Alfons Auer Ethics Award for former Irish President Mary McAleese

University of Tübingen: Faculty of Catholic Theology pays tribute to McAleese for her work supporting women’s rights and the moral renewal of the Catholic Church

Mary McAleese

The former President of the Republic of Ireland, Professor Mary McAleese receives the 2019 Alfons Auer Ethics Award for her involvement as a Christian and as an academic in the implementation of ethics in politics. The 25,000 euro prize is sponsored by the entrepreneur Siegfried Weishaupt and is a tribute to the moral theologian Alfons Auer. 

The jury said McAleese had made a special contribution to ethics in politics and had given impetus to moral renewal in the Catholic Church. It said she applied Christian values to the world’s current conflicts in a message of non-discrimination, reconciliation and of peace. The award will be presented on Wednesday, 30 October 2019, at 6:30pm at the Theologicum lecture theater (Liebermeisterstr. 12). The laudation is to be held by Professor Hille Haker of Loyola University, Chicago, USA.

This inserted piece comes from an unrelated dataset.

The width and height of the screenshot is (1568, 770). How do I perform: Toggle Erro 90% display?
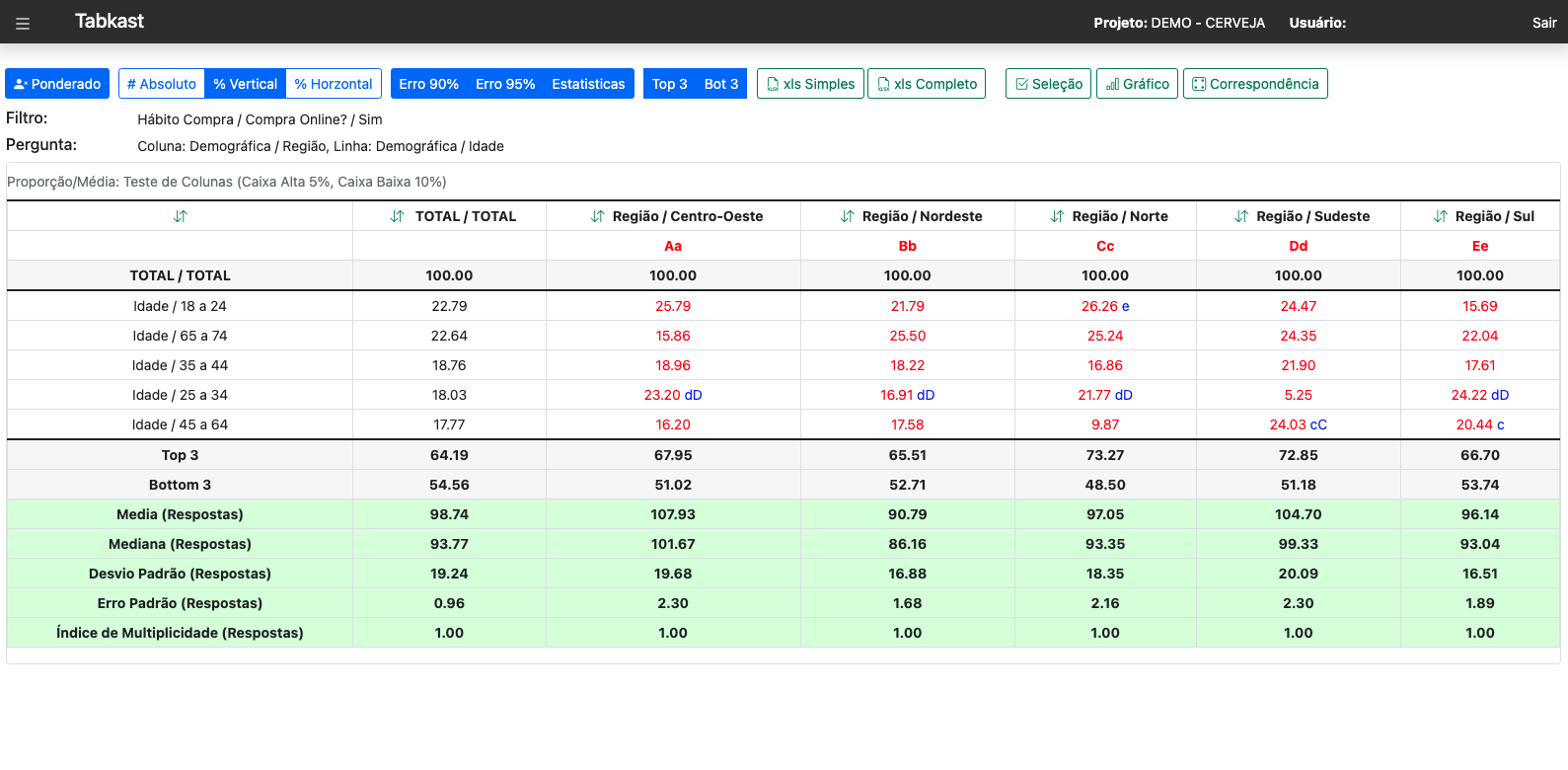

Mary McAleese was born in 1951 in Belfast in Northern Ireland. Growing up in the midst of a civil war, peacebuilding, democratization and reconciliation became the defining issues of her life. She studied Law at Queen’s University in Belfast. In 1975 she was appointed as Professor for Criminal Law, Criminology and Penology at Trinity College Dublin. In 1987 she returned to Queen’s University as a professor, and in 1994 she was the first woman ever to take on the office of pro-vice-chancellor there. During that time she advocated for the peace process between Northern Ireland and the Republic of Ireland as well as for women’s rights. Photo:private

From 1997 to 2011 Mary McAleese was the eighth president of the Republic of Ireland. After her presidency McAleese studied Catholic canon Law at the Pontifical Gregorian University in Rome. After obtaining a Doctorate in Canon law at the Gregoriana in 2018, she was appointed Professor of Children, Law and Religion at the University of Glasgow in the same year. When McAleese took office, she aimed to build bridges: between Northern Ireland and the Republic of Ireland, between the winners and the losers from economic growth in Ireland, between the urban and the rural areas of the country, between young and old, and between all parts auf society that show cracks and tensions. Under her leadership the Employment Equality Act (1998) and the Equal Status Act (2000), which both prohibit discrimination on grounds of sexual orientation, were introduced. Today, she is a member of the Council of Women World Leaders, a network of former female presidents and prime ministers, that advocates primarily for women’s rights.  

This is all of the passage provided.